WHAT YOU HAVE TO DO = Only the number is wanted: state how many lines of the data below contain the word "agent".

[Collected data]

▶

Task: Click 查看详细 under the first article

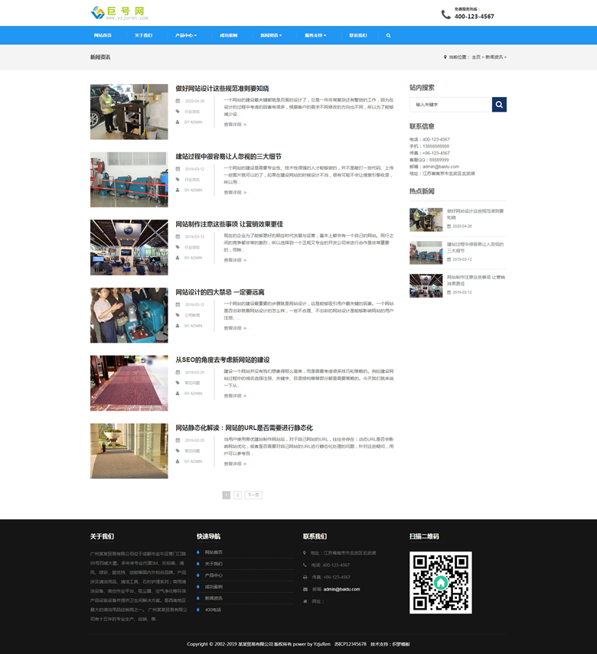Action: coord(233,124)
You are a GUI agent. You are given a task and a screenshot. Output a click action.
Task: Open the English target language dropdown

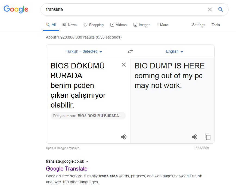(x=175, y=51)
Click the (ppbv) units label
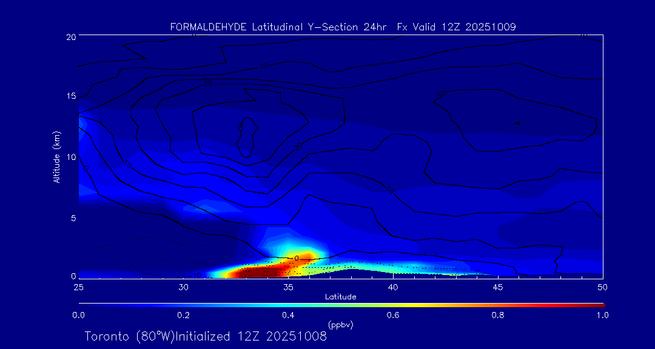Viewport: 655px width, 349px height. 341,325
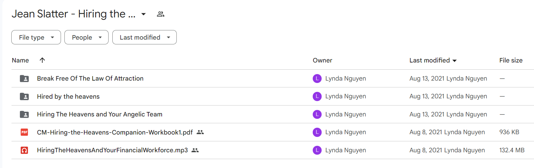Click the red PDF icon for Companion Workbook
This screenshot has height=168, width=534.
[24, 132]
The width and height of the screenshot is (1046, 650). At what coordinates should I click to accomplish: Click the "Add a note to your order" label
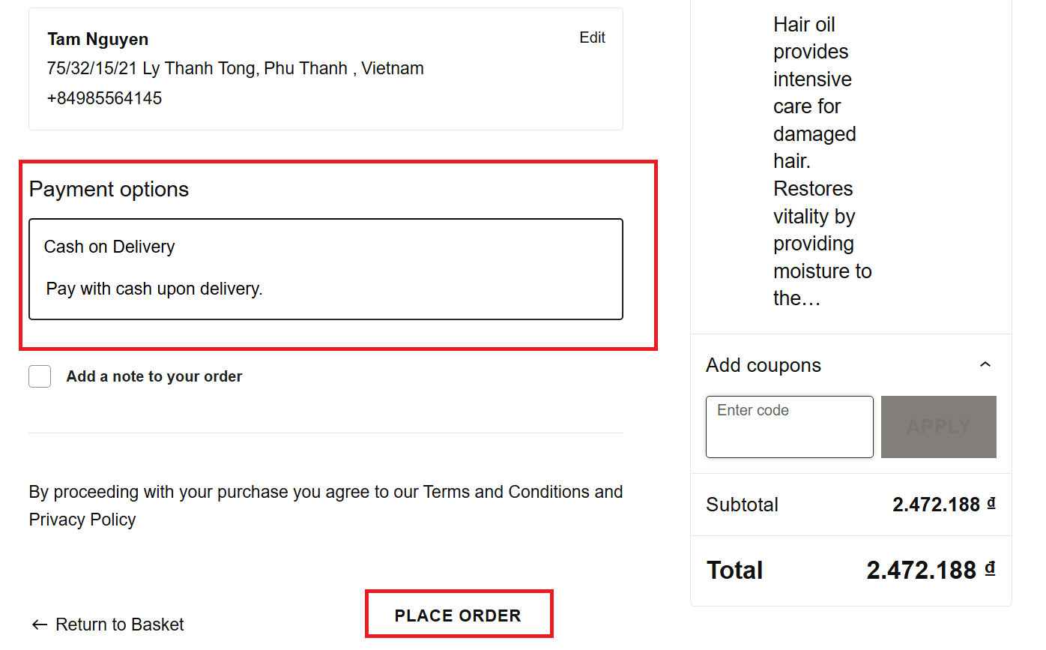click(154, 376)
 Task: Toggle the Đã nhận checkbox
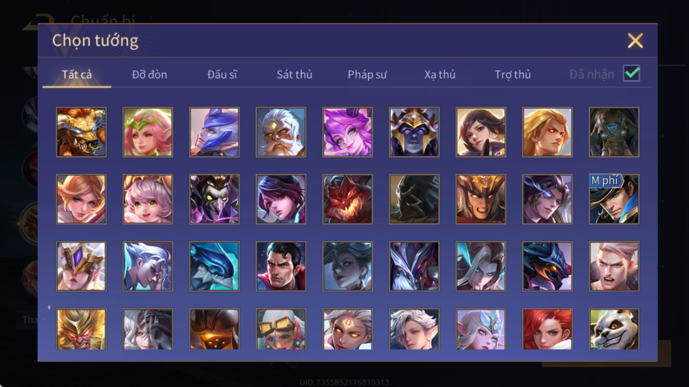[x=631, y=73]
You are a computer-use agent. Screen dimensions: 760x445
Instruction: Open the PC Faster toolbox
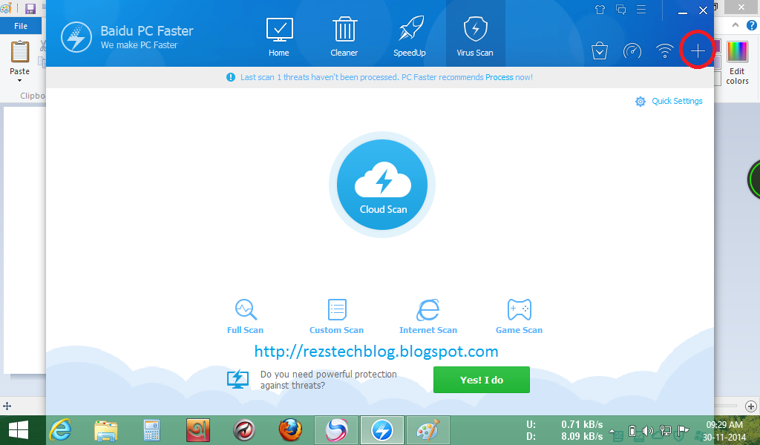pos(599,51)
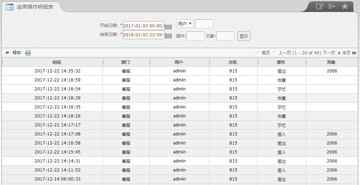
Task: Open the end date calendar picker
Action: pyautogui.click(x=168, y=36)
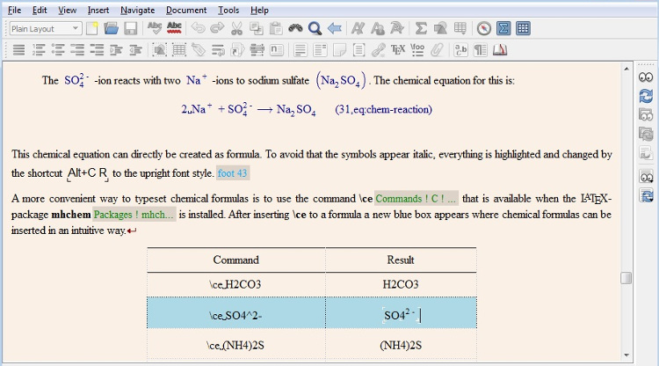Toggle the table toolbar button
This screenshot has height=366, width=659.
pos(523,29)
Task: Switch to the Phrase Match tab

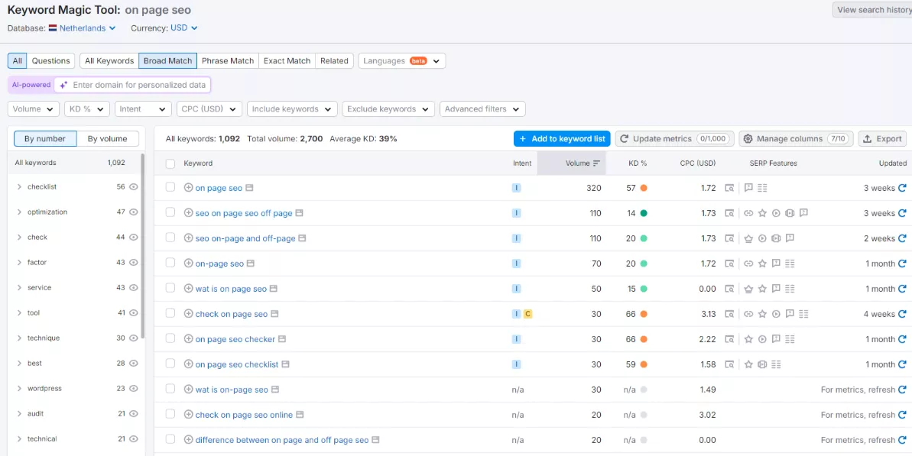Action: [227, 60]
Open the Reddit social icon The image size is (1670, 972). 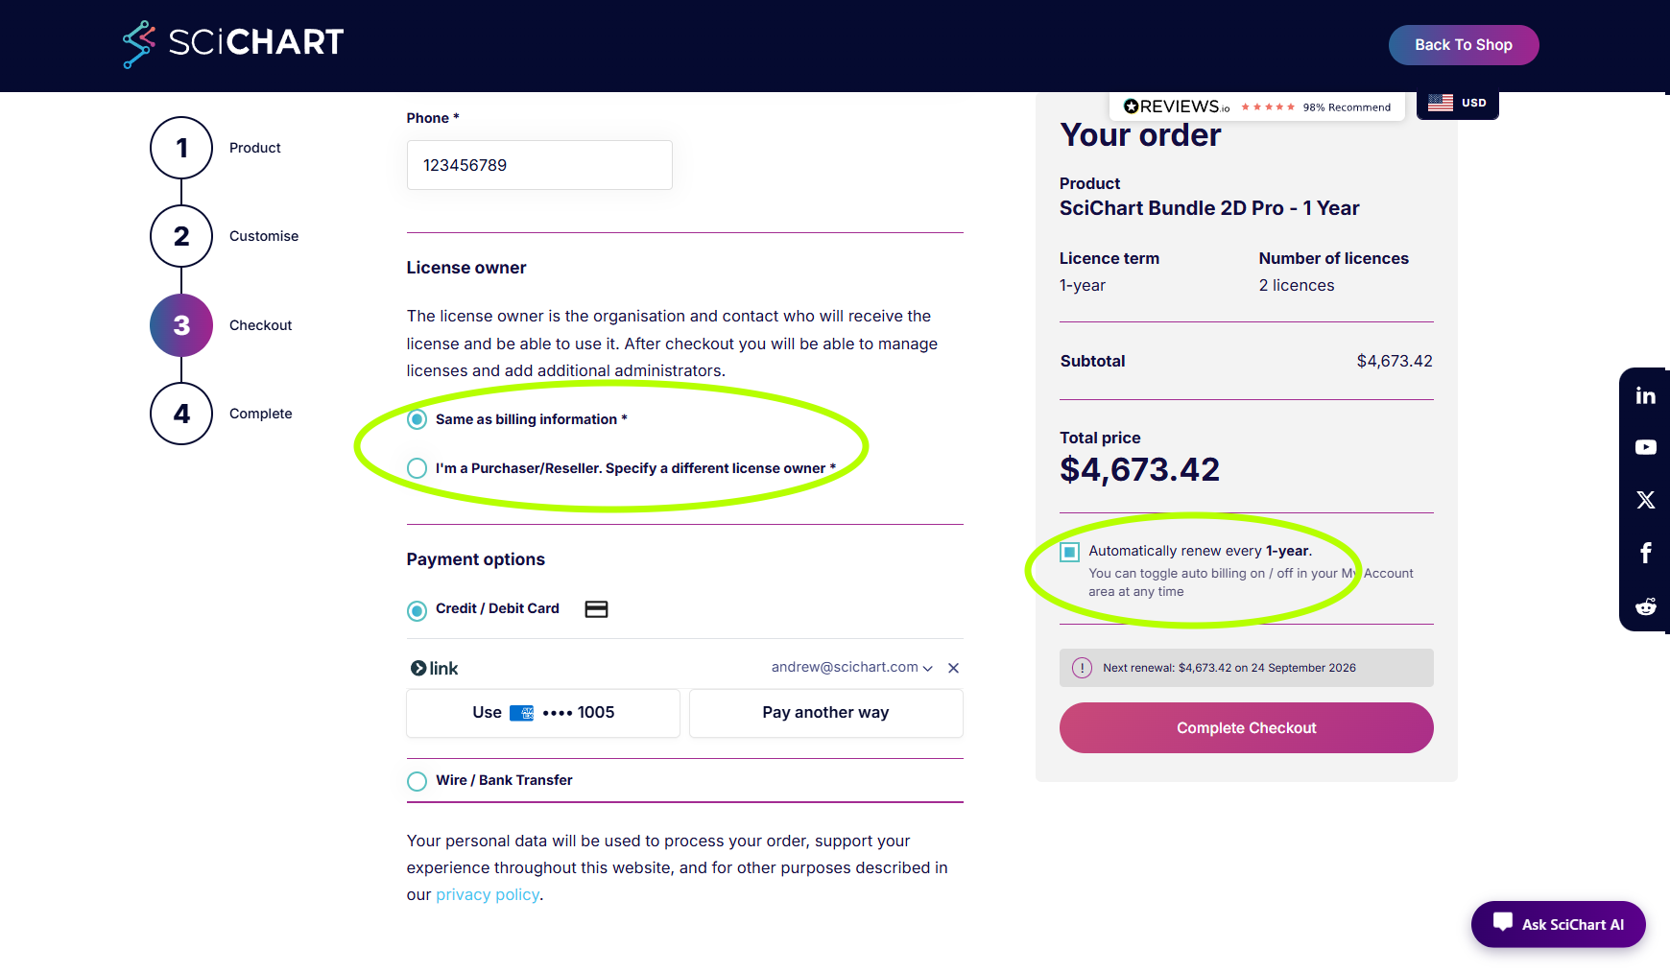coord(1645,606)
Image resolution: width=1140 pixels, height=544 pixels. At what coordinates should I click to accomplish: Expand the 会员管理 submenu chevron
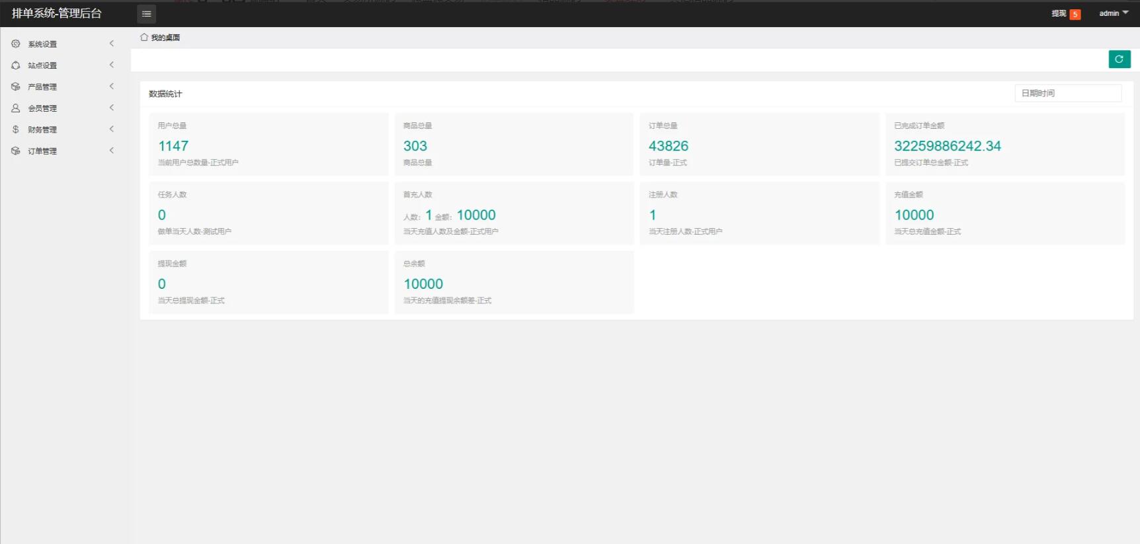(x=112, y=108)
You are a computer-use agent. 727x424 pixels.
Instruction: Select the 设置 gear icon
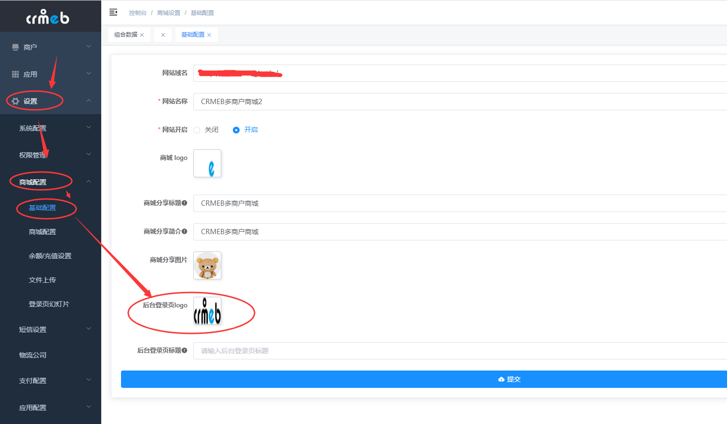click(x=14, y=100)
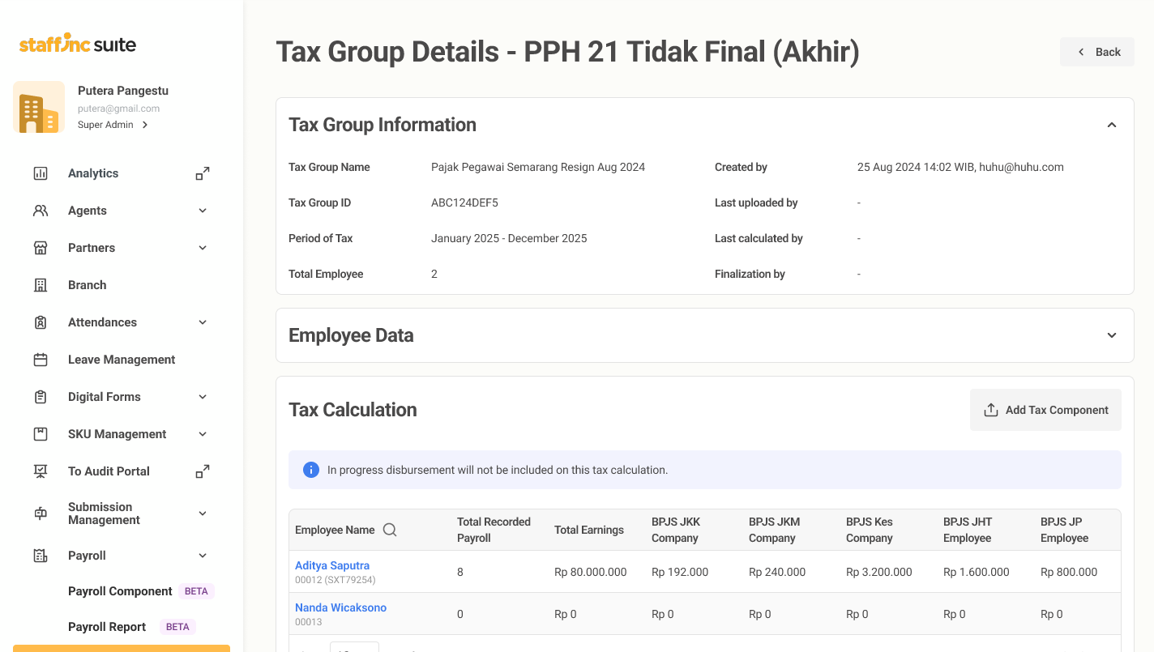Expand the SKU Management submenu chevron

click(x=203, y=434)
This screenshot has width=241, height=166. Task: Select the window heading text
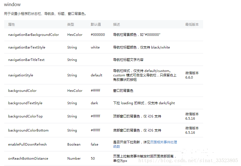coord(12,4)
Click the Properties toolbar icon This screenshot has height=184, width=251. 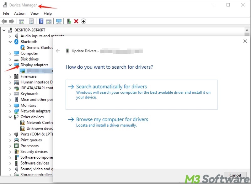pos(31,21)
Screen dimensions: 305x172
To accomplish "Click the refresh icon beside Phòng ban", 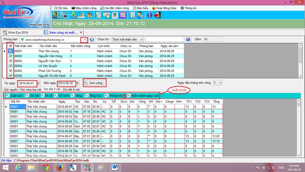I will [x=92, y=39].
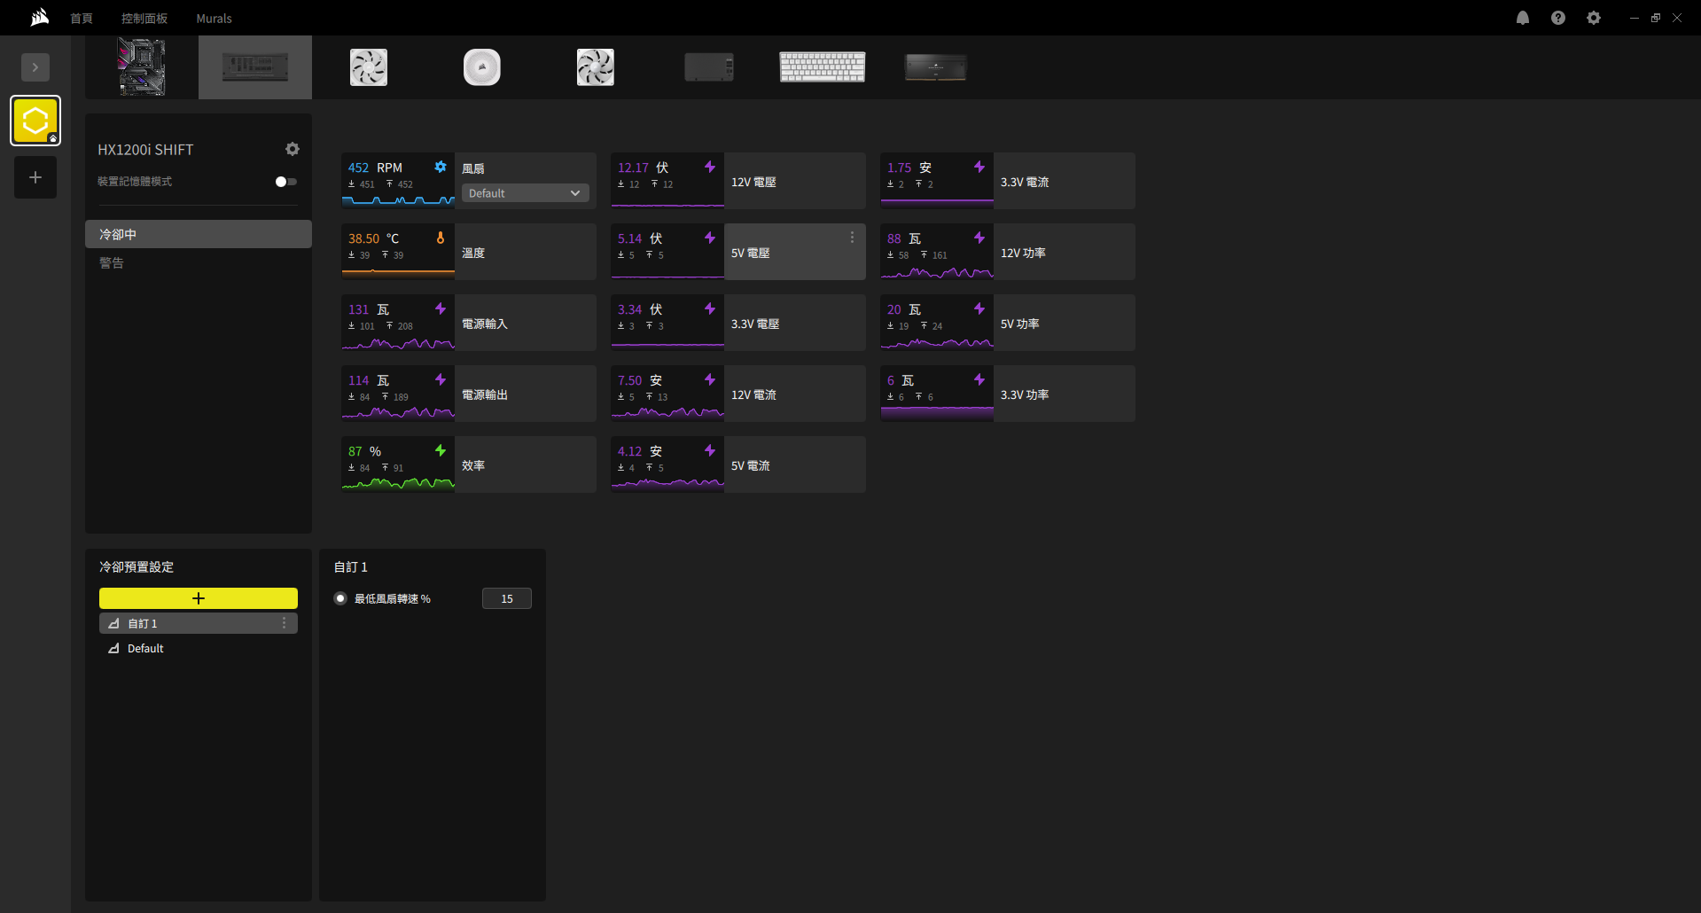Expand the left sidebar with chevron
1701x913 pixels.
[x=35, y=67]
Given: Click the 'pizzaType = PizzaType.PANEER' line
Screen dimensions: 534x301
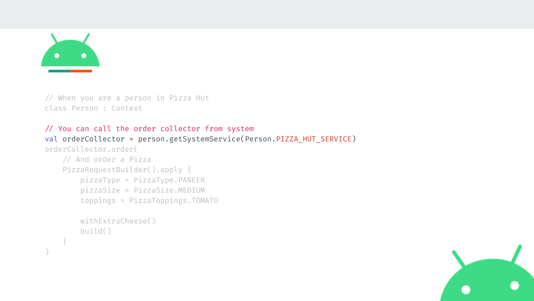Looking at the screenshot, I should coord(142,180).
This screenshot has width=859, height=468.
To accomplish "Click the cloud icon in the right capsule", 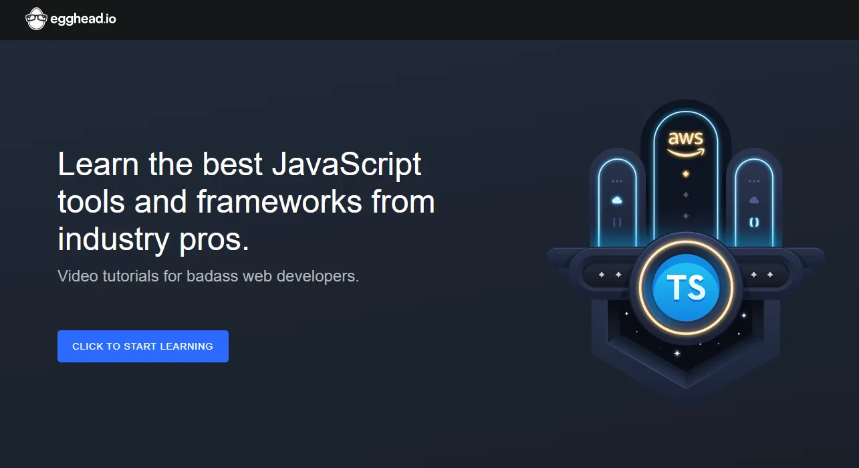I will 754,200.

◀

FINISHED EXERCISE = 3